HANOI: French President Emmanuel Macron called Monday for the preservation of a world order “based on law”, as he started a tour of Southeast Asia, a region caught up in the confrontation between the United States and China.
Macron said a rules-based order was necessary at “a time of both great imbalance and a return to power-driven rhetoric and intimidation”, as he met his Vietnamese counterpart Luong Cuong in Hanoi.
Read more: Macron eyes deals in Southeast Asia amid US-China rivalry
Washington is threatening to impose punishing trade levies on Vietnam, which has the third-largest trade surplus with the US after China and Mexico.
Macron also had a message for Donald Trump, saying he hoped the US president’s anger at Moscow “translates into action” after a weekend of deadly Russian attacks on Ukraine that came despite a push for a truce.
Macron told reporters he believes “President Trump realises that when President Putin said on the phone he was ready for peace, or told his envoys he was ready for peace, he lied”.
He added that he was “confident” trade talks between the European Union and United States would succeed, hoping that tariffs would be dialled back to “as low as possible”.
RELIABLE ALTERNATIVE
Macron sought to present France as a reliable alternative for Vietnam, which is caught between Washington’s tariff threats on one hand and Beijing, an important trade partner with which it is also embroiled in territorial disputes in the South China Sea, on the other.
“With France, you have a familiar, safe, and reliable friend,” Macron said during a meeting with To Lam, the secretary general of the Communist Party and Vietnam’s top leader.
“In the period we are living in, this alone has great value,” he added.
Seeking access to Vietnam’s surging economy, Macron said nearly nine billion euros worth of contracts had been signed during his visit.
Budget airline Vietjet announced an order for 20 widebody Airbus A330-900 planes, doubling its purchases of the model from the aviation giant.
An agreement was also signed on nuclear power, which Hanoi is keen to develop as it seeks to meet soaring energy demands while reducing carbon emissions.
RIGHTS CALL
Macron arrived in Hanoi late Sunday, the first stop of a six-day trip that will include Indonesia and Singapore.
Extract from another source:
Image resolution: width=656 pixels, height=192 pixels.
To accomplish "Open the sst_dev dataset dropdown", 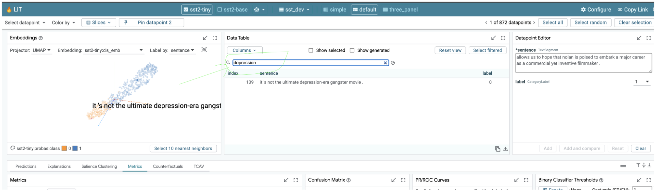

He is scheduled to meet Vietnamese students on Tuesday morning, before flying to Jakarta in the afternoon.
After paying tribute Monday at a Hanoi war memorial to those who fought against French colonial occupation, Macron had lunch with Lam at the capital’s Temple of Literature, where the two watched a traditional music and dance performance.
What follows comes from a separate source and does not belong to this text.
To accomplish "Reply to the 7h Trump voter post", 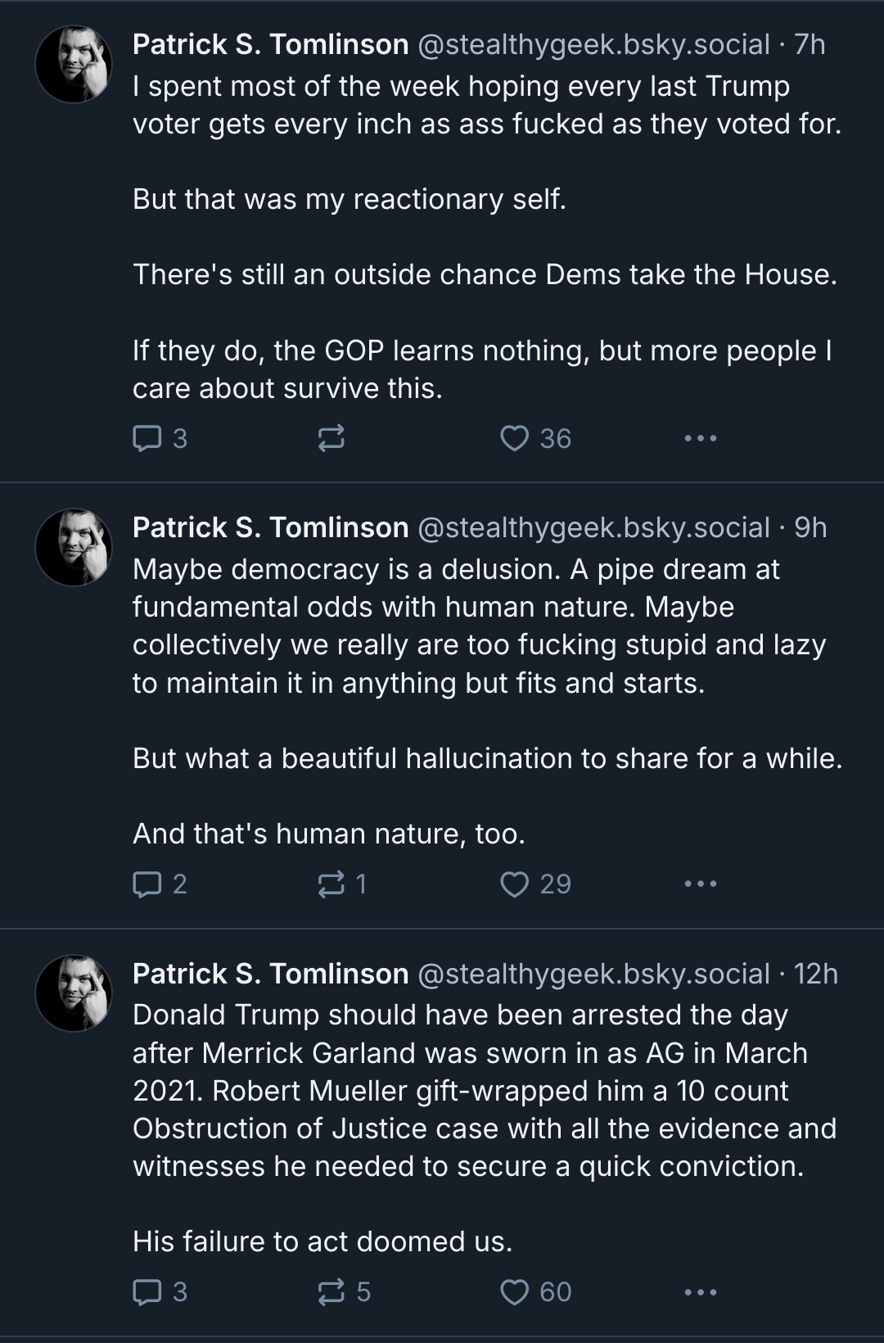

Lam is considered the most powerful leader in Vietnam, a one-party state which tolerates no dissent and moves quickly to suppress any criticism.
Ahead of Macron’s first official visit to the country, Human Rights Watch pressed him to voice concerns about “the Vietnamese government’s worsening rights record”.
Vietnam has more than 170 political prisoners who have been charged and convicted under “draconian laws” that criminalise free expression and peaceful activism for human rights and democracy, HRW said.
A public appeal would be out of character for the French president, who regularly says he prefers to raise sensitive issues behind closed doors.
VIETNAM ON ‘FRONT LINE’
Hanoi shares Washington’s concerns about Beijing’s increasing assertiveness in the contested South China Sea, but it has close economic ties with its giant neighbour.
“Vietnam is really on the front line of all the tensions that are growing in the South China Sea,” a senior French diplomatic official told AFP.
Vietnam has also been threatened with a hefty 46 percent tariff by US President Donald Trump as part of his global trade blitz.
Macron’s “Indo-Pacific strategy” – which offers countries in the region a “third way” – has gained new relevance due to Trump’s trade war, according to the aide.
He said the president was “defending the idea of international trade rules, we don’t want a jungle where the law of the strongest prevails”.
Vietnam has been careful to follow its own balancing act between China and the United States.
It has adopted a “bamboo diplomacy” approach of seeking strength through flexibility, or looking to stay on good terms with the world’s major powers.